A committed member of an organization always thinks about how his or her organization can grow. Often they are the ones who are critical about the functioning of their organization. This is not because they hate the organization's weaknesses, but because they love the organization and want the best for it. Mr. Elijah Muhammad too saw the same zeal and commitment in Malcolm X, when he first met him at the Detroit Temple. Malcolm wanted to recruit new members into the Temple. Elijah gave him the responsibility of getting new recruits. This was just the beginning. From a fresh new member, he rose to become a minister in the Nation. His organizational skills were used to set up new temples in and around New York.
The sudden proposal and subsequent marriage with Betty reveals Malcolm's awkwardness in handling personal relationships. Although his initial inhibitions in revealing his feelings to Betty are understandable, his generalization that all women know much more than they reveal is not justified. Maybe it was a woman's instincts that made Betty realize that Minister Malcolm X liked her. Perhaps she too liked him. Therefore, when he proposes to her over the phone, she is not at all surprised.

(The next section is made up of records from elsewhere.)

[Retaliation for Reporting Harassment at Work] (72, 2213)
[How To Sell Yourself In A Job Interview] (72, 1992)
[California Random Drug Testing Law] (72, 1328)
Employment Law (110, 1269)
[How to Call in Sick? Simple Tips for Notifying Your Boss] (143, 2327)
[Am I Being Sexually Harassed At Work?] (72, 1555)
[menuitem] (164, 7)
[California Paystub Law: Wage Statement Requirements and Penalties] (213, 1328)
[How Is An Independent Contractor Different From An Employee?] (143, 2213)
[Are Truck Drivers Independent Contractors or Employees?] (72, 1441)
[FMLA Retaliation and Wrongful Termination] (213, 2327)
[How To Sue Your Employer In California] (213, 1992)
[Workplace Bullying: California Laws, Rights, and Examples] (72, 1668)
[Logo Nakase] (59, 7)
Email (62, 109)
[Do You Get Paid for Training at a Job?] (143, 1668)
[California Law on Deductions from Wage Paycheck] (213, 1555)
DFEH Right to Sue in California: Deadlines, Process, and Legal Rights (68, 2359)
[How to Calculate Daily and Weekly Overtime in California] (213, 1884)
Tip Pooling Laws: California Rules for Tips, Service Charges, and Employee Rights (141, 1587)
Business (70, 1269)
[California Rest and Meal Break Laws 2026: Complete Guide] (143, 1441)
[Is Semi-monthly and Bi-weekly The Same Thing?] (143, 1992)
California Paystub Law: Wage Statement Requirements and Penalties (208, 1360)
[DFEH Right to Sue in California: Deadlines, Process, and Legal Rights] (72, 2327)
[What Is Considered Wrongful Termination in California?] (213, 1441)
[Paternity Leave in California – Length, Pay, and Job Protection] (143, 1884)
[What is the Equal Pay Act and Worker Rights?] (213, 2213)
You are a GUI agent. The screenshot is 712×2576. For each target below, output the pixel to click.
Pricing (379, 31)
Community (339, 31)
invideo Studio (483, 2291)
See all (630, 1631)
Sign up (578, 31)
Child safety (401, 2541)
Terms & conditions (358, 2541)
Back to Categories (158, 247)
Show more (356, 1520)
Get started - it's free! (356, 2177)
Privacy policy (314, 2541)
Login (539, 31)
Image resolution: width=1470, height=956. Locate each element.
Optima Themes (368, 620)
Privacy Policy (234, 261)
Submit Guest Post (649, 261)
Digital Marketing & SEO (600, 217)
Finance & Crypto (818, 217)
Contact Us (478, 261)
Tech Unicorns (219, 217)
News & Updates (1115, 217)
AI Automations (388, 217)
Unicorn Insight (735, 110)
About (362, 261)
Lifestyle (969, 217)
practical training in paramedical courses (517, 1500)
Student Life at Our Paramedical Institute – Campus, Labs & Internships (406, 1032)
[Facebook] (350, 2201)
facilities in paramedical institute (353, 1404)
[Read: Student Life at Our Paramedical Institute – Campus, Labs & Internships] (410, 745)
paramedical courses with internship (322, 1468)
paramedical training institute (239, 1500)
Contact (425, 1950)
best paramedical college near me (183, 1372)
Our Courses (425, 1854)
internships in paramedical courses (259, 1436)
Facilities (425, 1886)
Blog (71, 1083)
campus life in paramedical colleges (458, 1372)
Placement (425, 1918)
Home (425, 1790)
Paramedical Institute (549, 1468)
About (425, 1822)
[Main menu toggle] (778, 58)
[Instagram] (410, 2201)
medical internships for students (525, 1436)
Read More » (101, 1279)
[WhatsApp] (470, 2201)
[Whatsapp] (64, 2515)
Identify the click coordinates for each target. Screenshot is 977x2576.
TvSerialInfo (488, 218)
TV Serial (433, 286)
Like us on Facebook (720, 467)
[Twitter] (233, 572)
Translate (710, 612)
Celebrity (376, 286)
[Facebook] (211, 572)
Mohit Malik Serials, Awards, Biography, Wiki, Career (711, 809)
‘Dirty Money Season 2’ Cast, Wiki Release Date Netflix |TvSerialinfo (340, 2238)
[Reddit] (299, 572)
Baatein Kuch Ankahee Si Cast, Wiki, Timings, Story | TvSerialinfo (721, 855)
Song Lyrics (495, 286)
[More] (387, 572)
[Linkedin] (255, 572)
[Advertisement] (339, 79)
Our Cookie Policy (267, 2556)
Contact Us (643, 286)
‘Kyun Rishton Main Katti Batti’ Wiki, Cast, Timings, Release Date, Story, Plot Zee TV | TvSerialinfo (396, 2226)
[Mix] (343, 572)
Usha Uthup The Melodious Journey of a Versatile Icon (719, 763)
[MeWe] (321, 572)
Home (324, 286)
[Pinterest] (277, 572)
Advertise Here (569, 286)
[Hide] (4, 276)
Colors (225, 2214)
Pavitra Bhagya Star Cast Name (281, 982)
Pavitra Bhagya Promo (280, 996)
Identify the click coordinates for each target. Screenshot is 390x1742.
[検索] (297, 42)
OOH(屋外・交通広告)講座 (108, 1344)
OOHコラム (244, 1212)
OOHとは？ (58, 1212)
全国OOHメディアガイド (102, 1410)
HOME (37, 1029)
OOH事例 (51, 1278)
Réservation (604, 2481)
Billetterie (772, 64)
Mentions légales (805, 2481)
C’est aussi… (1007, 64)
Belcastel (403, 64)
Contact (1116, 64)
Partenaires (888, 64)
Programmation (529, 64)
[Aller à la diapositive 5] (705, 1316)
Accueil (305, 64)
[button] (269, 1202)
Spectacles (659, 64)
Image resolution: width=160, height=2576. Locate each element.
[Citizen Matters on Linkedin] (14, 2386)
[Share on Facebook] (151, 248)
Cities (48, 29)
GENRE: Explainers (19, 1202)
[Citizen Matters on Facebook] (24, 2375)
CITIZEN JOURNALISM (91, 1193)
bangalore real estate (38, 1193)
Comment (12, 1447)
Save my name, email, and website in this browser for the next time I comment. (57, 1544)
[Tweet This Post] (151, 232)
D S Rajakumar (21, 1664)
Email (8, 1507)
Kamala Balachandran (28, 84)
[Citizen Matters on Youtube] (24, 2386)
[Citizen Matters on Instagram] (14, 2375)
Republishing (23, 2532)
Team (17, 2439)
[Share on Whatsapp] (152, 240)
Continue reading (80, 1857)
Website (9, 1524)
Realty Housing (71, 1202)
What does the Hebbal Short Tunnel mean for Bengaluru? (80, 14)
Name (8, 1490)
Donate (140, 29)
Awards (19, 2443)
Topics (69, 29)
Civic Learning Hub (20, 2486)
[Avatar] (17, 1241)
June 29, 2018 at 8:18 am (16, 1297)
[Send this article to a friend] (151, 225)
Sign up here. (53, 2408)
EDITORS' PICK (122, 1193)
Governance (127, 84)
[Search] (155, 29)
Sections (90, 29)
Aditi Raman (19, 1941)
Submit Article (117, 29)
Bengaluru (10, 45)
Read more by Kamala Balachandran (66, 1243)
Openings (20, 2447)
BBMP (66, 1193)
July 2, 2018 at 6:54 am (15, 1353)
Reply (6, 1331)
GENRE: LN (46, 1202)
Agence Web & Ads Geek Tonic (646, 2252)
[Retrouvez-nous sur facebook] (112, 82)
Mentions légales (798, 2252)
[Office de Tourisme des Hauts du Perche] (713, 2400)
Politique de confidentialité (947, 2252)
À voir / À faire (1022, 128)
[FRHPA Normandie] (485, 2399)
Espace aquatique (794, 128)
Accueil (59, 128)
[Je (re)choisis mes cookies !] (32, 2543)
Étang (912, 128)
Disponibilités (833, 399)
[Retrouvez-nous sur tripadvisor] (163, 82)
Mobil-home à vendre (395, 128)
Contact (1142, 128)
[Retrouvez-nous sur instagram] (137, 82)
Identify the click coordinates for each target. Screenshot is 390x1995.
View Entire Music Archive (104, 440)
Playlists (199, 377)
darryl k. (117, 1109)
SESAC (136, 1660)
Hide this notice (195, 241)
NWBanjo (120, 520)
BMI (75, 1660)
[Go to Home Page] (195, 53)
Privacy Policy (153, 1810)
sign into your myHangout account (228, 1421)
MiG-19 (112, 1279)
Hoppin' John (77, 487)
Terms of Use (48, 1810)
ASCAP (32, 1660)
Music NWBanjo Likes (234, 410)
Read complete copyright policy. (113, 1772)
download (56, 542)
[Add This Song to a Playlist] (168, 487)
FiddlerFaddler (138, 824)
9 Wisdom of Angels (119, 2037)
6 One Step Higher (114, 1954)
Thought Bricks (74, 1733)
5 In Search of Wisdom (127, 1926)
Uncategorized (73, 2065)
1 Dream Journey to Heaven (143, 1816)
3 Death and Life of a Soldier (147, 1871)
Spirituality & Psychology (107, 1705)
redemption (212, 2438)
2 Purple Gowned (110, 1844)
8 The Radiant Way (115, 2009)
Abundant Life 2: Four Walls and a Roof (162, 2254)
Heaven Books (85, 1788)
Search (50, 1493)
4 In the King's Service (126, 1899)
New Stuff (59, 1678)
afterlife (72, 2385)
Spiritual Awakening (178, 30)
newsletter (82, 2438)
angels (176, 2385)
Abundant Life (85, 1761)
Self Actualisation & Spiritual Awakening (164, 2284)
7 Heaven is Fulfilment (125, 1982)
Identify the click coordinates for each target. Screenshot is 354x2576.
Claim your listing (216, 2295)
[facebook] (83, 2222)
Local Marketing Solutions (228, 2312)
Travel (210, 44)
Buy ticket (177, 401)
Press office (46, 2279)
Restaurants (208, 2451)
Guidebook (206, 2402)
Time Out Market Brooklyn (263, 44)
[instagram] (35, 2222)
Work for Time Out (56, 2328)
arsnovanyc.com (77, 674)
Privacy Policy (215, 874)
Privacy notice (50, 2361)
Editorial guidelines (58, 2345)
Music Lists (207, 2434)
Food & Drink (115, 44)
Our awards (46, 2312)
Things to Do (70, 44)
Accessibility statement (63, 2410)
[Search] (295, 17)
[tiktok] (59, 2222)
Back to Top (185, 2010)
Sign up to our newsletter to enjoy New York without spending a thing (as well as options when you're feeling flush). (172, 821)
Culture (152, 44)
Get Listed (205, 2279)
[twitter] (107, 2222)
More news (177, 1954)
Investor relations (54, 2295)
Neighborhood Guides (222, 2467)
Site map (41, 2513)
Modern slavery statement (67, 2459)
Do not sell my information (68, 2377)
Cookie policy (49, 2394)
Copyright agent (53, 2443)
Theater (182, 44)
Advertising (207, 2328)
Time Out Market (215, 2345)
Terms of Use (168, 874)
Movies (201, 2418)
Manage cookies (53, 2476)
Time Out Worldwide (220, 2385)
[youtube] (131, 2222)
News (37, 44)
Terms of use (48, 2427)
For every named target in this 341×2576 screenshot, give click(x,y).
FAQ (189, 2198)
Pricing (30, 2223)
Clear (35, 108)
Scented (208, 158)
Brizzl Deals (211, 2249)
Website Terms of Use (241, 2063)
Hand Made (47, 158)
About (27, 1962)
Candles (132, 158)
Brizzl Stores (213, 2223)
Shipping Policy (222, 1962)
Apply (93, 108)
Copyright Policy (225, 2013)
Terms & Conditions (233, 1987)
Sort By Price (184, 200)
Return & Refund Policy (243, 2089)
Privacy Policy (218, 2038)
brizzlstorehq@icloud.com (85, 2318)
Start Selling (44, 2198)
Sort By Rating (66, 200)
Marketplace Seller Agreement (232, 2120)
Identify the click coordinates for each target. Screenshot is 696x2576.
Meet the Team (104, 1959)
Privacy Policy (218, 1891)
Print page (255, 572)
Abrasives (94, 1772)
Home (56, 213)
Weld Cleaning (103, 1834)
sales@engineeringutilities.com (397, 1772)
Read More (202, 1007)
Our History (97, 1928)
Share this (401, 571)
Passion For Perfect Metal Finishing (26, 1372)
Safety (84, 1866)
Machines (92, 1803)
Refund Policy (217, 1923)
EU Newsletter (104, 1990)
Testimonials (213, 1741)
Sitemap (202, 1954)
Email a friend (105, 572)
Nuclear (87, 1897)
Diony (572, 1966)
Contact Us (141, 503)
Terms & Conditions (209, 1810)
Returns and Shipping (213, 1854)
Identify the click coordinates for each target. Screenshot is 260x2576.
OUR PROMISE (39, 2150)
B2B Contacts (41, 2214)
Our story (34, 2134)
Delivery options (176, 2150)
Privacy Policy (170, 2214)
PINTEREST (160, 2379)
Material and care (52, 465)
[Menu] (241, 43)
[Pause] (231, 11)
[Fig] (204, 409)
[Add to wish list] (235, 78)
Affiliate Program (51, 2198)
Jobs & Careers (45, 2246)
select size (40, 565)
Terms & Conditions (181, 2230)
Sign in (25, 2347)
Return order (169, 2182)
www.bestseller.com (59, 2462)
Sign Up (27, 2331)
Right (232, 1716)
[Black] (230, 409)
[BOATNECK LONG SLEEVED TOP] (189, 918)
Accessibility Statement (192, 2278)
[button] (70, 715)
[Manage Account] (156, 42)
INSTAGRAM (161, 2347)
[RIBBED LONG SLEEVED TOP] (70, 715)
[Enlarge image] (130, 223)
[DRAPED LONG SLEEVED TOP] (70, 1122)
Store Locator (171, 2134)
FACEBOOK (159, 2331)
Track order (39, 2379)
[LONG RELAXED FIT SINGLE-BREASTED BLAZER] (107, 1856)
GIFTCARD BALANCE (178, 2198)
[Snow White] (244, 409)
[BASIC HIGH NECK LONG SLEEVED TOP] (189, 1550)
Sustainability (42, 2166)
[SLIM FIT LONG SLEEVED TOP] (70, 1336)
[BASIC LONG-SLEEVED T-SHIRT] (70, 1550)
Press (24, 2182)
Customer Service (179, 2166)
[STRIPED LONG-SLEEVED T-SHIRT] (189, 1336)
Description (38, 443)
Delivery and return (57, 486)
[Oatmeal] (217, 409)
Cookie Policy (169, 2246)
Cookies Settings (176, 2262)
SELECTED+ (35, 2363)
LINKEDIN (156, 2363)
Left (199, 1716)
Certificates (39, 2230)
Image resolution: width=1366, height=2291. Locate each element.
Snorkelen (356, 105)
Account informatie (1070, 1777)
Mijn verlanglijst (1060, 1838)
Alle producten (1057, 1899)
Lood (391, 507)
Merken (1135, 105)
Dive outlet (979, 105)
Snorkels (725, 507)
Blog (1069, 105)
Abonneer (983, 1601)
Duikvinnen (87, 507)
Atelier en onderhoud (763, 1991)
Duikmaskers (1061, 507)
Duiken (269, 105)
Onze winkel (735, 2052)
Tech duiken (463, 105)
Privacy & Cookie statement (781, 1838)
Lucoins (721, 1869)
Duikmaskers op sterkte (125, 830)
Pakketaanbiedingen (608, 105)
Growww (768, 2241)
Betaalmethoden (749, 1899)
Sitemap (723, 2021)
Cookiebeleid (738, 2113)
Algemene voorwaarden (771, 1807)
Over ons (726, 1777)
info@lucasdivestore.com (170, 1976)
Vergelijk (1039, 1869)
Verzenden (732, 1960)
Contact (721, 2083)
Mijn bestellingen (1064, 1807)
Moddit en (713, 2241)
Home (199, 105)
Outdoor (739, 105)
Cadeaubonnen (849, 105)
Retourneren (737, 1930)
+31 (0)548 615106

Malcolm deep affection for Mr. Elijah Muhammad is obvious when he is narrating the leader's past. This feeling of affection and adoration is revealed time and again in the book. This feeling can be understood in the light of the fact that it was Elijah who guided him while he was in the prison. It was he who helped him break away from his evil past and start afresh. It was Elijah who gave him strength, whenever Malcolm was confused. Through their letters and later, as Malcolm met him regularly, Malcolm began looking up to him as he would to his father. That is why Malcolm says that he had more faith in Elijah than he had in himself.
The incident described at the end of chapter 14 reveals the discipline of the Nation of Islam members. It also reveals that the collective strength of the blacks can help them get justice in the courts, which would have otherwise ignored them.